Convert OOXML SmartArt diagrams to Markdown
Project description
smartart2md
Convert OOXML SmartArt diagrams to Markdown lists. Supports .pptx, .xlsx, and .docx files with no external dependencies.
Installation
pip install smartart2md
Quick Start
from smartart2md import convert_smartart, load_smartart_parts
for root, ctx in load_smartart_parts("presentation.pptx"):
md, images = convert_smartart(root, ctx)
print(md)
Output:
- Root item
- Child item
- Child item
- Root item
- Child item
CLI
smartart2md input.pptx # print all SmartArt to stdout
smartart2md input.pptx -o output.md # save to file
smartart2md diagram.xml # parse a dataModel XML directly
When saving to a file with -o output.md, images embedded in SmartArt nodes are automatically saved to an output_assets/ directory next to the output file, and placeholders in the Markdown are replaced with image links.
API
load_smartart_parts(path)
Scans an OOXML file and returns a list of (root, ctx) pairs, one per
SmartArt diagram. root is an ET.Element (the dgm:dataModel XML root)
and ctx is a ZipContext that the converter uses to access embedded images.
For .pptx files, slide order is preserved. For .xlsx and .docx, diagrams
are returned in filename sort order.
from smartart2md import load_smartart_parts, convert_smartart
for root, ctx in load_smartart_parts("presentation.pptx"):
md, images = convert_smartart(root, ctx)
print(md)
convert_smartart(root, ctx)
Converts a SmartArt dgm:dataModel XML root element to a Markdown list.
| Parameter | Type | Description |
|---|---|---|
root |
ET.Element |
dgm:dataModel root returned by load_smartart_parts or resolved from a slide |
ctx |
ZipContext | None |
Context object for the archive. Pass None to skip image extraction |
Returns a (markdown_str, images) tuple:
markdown_str— indented bullet list reflecting the diagram hierarchyimages— list of(bytes, ext)tuples for images embedded in diagram nodes. Their positions in the Markdown string are marked with@@IMG:0@@,@@IMG:1@@, etc.
ZipContext
OOXML files (.pptx, .xlsx, .docx) are ZIP archives that contain many
XML files inside. ZipContext pairs an open zipfile.ZipFile with the path
of a specific XML file within the archive, so the converter can extract
images embedded in SmartArt nodes.
When you use load_smartart_parts(), ZipContext objects are created and
returned automatically. You only need to construct one manually when building
a custom pipeline (see below).
import zipfile
from smartart2md import ZipContext
zf = zipfile.ZipFile("presentation.pptx")

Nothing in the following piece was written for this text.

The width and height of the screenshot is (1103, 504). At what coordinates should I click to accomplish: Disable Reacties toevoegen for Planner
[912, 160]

ctx = ZipContext(zf, "ppt/diagrams/data1.xml")
Advanced: Full Pipeline Integration
load_smartart_parts() is convenient but returns diagrams without slide
context. When you need to convert an entire PPTX in slide order, iterate
the slides manually:
import posixpath
import zipfile
import xml.etree.ElementTree as ET
from smartart2md import convert_smartart, ZipContext
PML_NS = "http://schemas.openxmlformats.org/presentationml/2006/main"

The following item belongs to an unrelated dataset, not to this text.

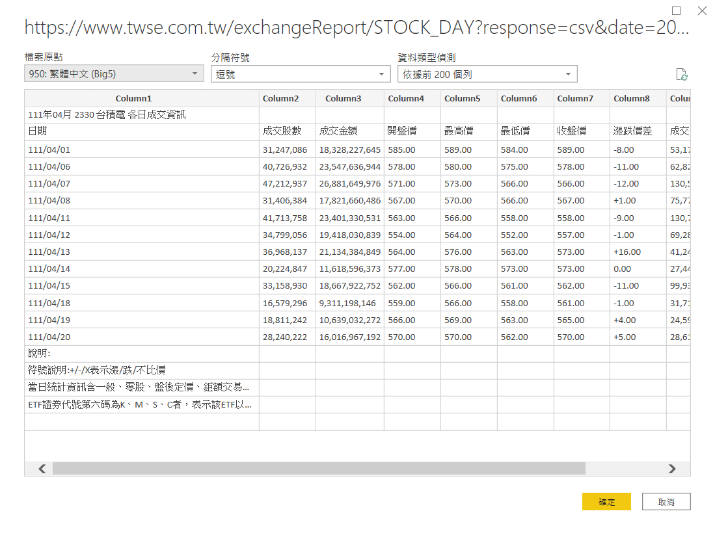The width and height of the screenshot is (715, 535).
Task: Open the 資料類型偵測 dropdown
Action: [x=487, y=74]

DML_NS = "http://schemas.openxmlformats.org/drawingml/2006/main"
REL_NS = "http://schemas.openxmlformats.org/officeDocument/2006/relationships"

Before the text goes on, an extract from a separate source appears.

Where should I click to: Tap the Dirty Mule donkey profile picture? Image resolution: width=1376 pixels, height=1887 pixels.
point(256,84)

def _read_rels(zf, xml_path):
"""Read the .rels file for a given XML part and return {rId: resolved_path}."""
directory = posixpath.dirname(xml_path)
filename = posixpath.basename(xml_path)
rels_path = posixpath.join(directory, "_rels", filename + ".rels")
result = {}
try:
for rel in ET.fromstring(zf.read(rels_path)):
tag = rel.tag.split("}")[-1] if "}" in rel.tag else rel.tag
if tag != "Relationship":
continue
rid = rel.get("Id", "")
target = rel.get("Target", "")
if rel.get("TargetMode") == "External" or not rid:
continue
if target.startswith("/"):
resolved = target.lstrip("/")
else:
resolved = posixpath.normpath(
posixpath.join(directory, target)
).lstrip("/")
result[rid] = resolved
except KeyError:
pass
return result
with zipfile.ZipFile("presentation.pptx") as zf:
# 1. Read slide order from presentation.xml
prs = ET.fromstring(zf.read("ppt/presentation.xml"))
prs_rels = _read_rels(zf, "ppt/presentation.xml")
for sld_id_el in prs.findall(f".//{{{PML_NS}}}sldIdLst/{{{PML_NS}}}sldId"):
rid = sld_id_el.get(f"{{{REL_NS}}}id")
slide_path = prs_rels.get(rid or "")
if not slide_path:
continue
slide = ET.fromstring(zf.read(slide_path))
slide_rels = _read_rels(zf, slide_path)
# 2. Find graphicFrame shapes that contain SmartArt
for gf in slide.iter():
if gf.tag.split("}")[-1] != "graphicFrame":
continue
graphic = gf.find(f".//{{{DML_NS}}}graphic")
if graphic is None:
continue
graphic_data = graphic.find(f"{{{DML_NS}}}graphicData")
if graphic_data is None:
continue
# 3. SmartArt is identified by "diagram" or "smartArt" in the uri
uri = graphic_data.get("uri", "")
if "diagram" not in uri and "smartArt" not in uri.lower():
continue
# 4. Find dgm:relIds element and extract the r:dm attribute
# r:dm points to the dataModel file that contains the diagram content
dm_rid = None
for child in graphic_data.iter():
if child.tag.split("}")[-1] == "relIds":
for attr, val in child.attrib.items():
if attr.endswith("}dm"):
dm_rid = val
break
if dm_rid:
break
if not dm_rid:
continue
# 5. Resolve the dataModel file path and convert
data_path = slide_rels.get(dm_rid)
if not data_path:
continue
data_root = ET.fromstring(zf.read(data_path))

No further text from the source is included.